- [Supplied data]
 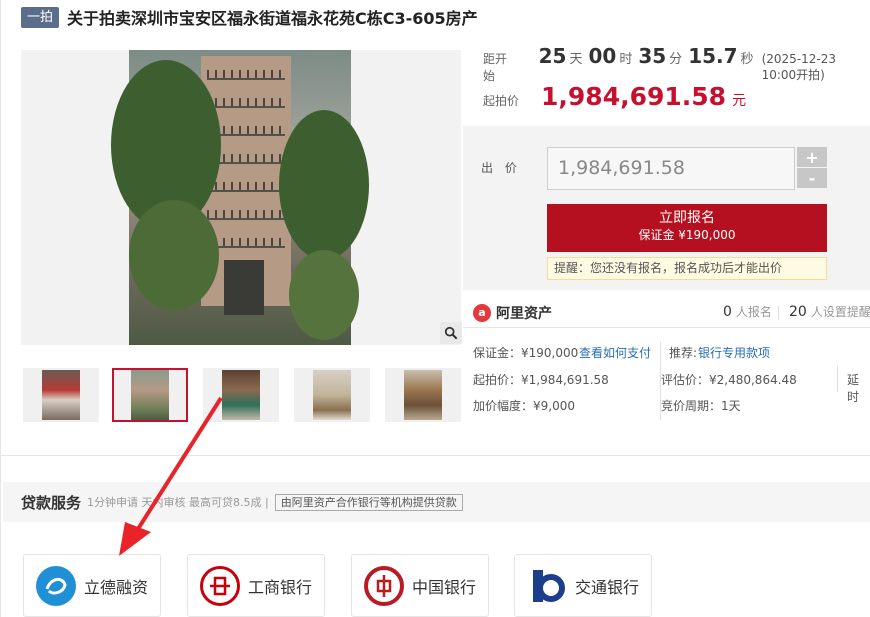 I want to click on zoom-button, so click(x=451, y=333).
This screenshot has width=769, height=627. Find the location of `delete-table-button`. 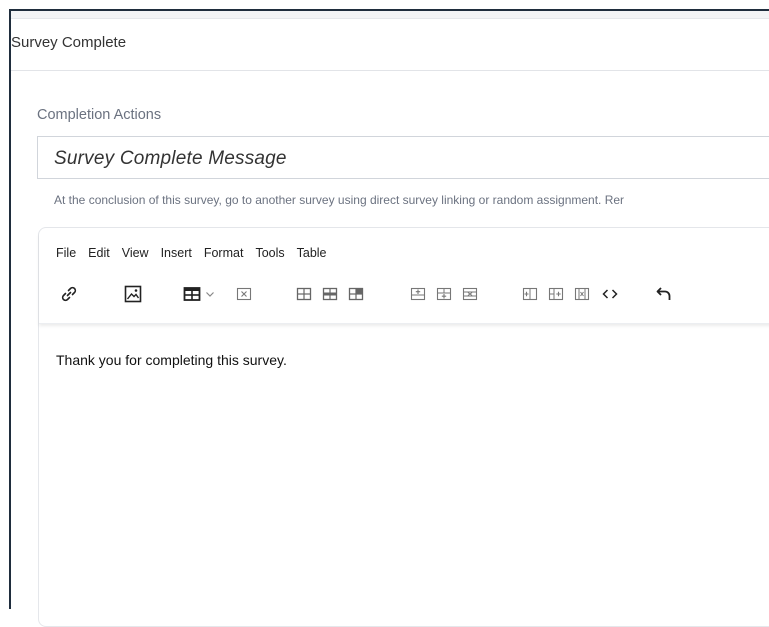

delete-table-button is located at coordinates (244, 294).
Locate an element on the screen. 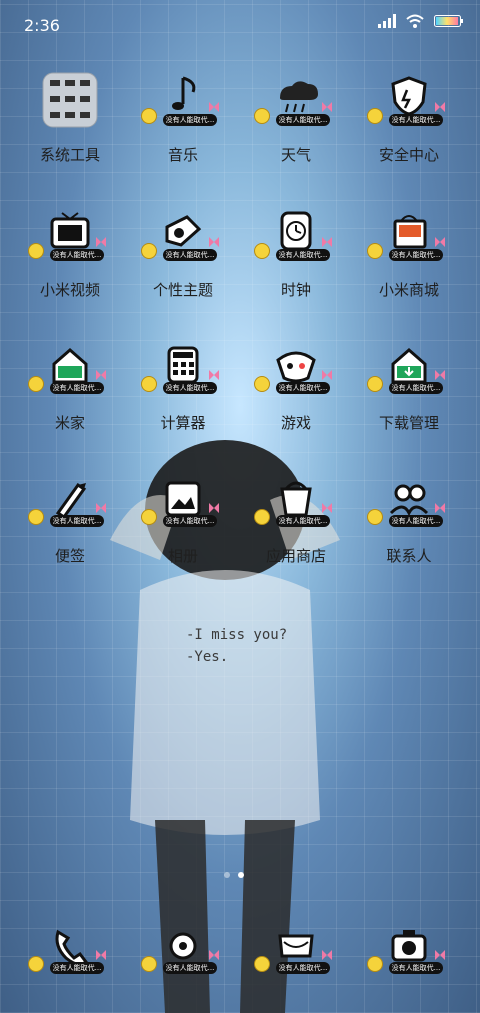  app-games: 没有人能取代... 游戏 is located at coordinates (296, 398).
* * *
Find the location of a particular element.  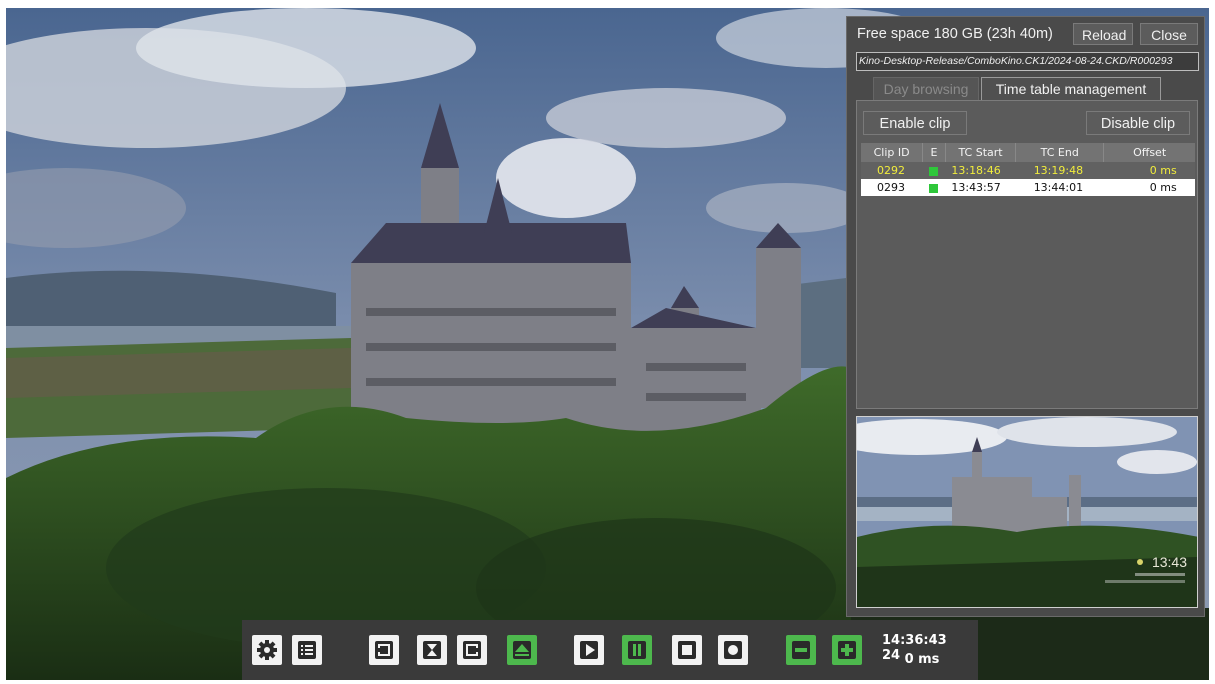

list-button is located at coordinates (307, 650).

- [Work order] Convert the data from the line containing "I want to click" through the line containing "delete-table-button is located", both included, into a Markdown table with columns Row and Line, one row per line with blank lines omitted. Leave out the pictures.

- [Your solution]
| Row | Line |
|---|---|
| 1 |   I want to click on zoom-button, so click(x=451, y=333). |
| 2 | This screenshot has width=769, height=627. Find the location of `delete-table-button`.  |
| 3 | delete-table-button is located at coordinates (244, 294). |